I'm not entirely sure if I'm looking at the correct code, but it seems that in Java, the operation field might be optional during parsing. For example, it appears that operation can be set to null:

String operation = null;

The metadata.json file I provided was produced by Snowflake. After Snowflake made some updates to their Iceberg implementation, they began creating metadata files in this format. Previously, there were no issues reading Snowflake Iceberg tables using PyIceberg.

questsul avatar Aug 27 '24 10:08 questsul

Hi @questsul - thank you for raising this issue, and for providing this analysis. The optional and required attributes in PyIceberg are based on the nullability of the objects as they are defined within the Rest Catalog Open API spec. Here, the operation field in summary is labeled to be a required attribute:

https://github.com/apache/iceberg/blob/8e2eb9ac2e33ce4bac8956d4e2f099444d03c0e3/open-api/rest-catalog-open-api.yaml#L2057-L2060

I think there's a few takeaways here based on our findings:

  1. operation is a required field
  2. Java is interestingly more graceful in parsing the operation tag (and it probably should not be)
  3. The metadata files in your table are unfortunately not conformant to the REST API Spec. I think following up with the folks at Snowflake and seeing if there's a way to fix these metadata files (for example by making a copy and adding operation tags that are missing) may not be a bad idea

sungwy avatar Aug 28 '24 12:08 sungwy

Java is interestingly more graceful in parsing the operation tag (and it probably should not be)

@sungwy does this mean that the current JAVA implementation does not adhere to the spec? If so, we should open a ticket to track

kevinjqliu avatar Aug 31 '24 13:08 kevinjqliu

It's currently impossible to use Pyiceberg to read data from Iceberg tables generated via Snowflake because of how they implemented but I find it unlikely that they will fix the implementation soon. :(

I understand that the spec is clear but considering the Java SDK is the primary interface, it might be worth considering an alternative approach in this specific case IMO.

In case anybody is blocked because of this issue, I use the following monkey-patching workaround:

Summary.model_fields['operation'].default = Operation.APPEND

def summary_init(summary, **kwargs):
    super(IcebergBaseModel, summary).__init__(**kwargs)
    summary._additional_properties = kwargs


Summary.__init__ = summary_init

buremba avatar Oct 15 '24 01:10 buremba

Thanks for the context and the workaround!

I think the following steps will help us resolve this issue

  • [x] In PyIceberg, allow reading summary without the operation field.
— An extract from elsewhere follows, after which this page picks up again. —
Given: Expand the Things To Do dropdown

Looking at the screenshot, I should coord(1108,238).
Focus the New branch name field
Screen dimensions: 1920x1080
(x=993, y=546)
Even though this deviates from the spec, it's what the current JAVA implementation supports
  • [x] Raise an issue on the iceberg devlist about the deviation from Java (and Python) implementation from the spec (edit: https://lists.apache.org/thread/h9qmrmlgxh91ol0y2v8olt90b9q6p9xr)
  • [ ] Raise an issue with Snowflake to write the operation field and align with the iceberg spec

How does this sound?

kevinjqliu avatar Oct 15 '24 19:10 kevinjqliu

That sounds like a good plan @kevinjqliu !

buremba avatar Oct 17 '24 00:10 buremba

Figuring out the proper resolution on devlist before proceeding with a solution

kevinjqliu avatar Oct 17 '24 16:10 kevinjqliu

resolved by #1263

kevinjqliu avatar Jan 06 '25 18:01 kevinjqliu

Hi, did anyone already raise an issue with Snowflake on this issue?

I will open one today but would be good to understand if others have done as well.

nicornk avatar Sep 02 '25 06:09 nicornk

I stumbled on the issue and opened a support case with Snowflake.

florian-ernst-alan avatar Sep 04 '25 16:09 florian-ernst-alan

👍 I also have one open.

nicornk avatar Sep 04 '25 16:09 nicornk

hey @florian-ernst-alan @nicornk thanks for raising this with snowflake, that was the last item to fully resolve this issue :)

kevinjqliu avatar Sep 04 '25 16:09 kevinjqliu

@kevinjqliu This is the response I received - let's see how long the fix takes. "The engineering team has determined that the issue is caused by a serialization issue around history snapshots, which they are working on fixing."

nicornk avatar Sep 05 '25 06:09 nicornk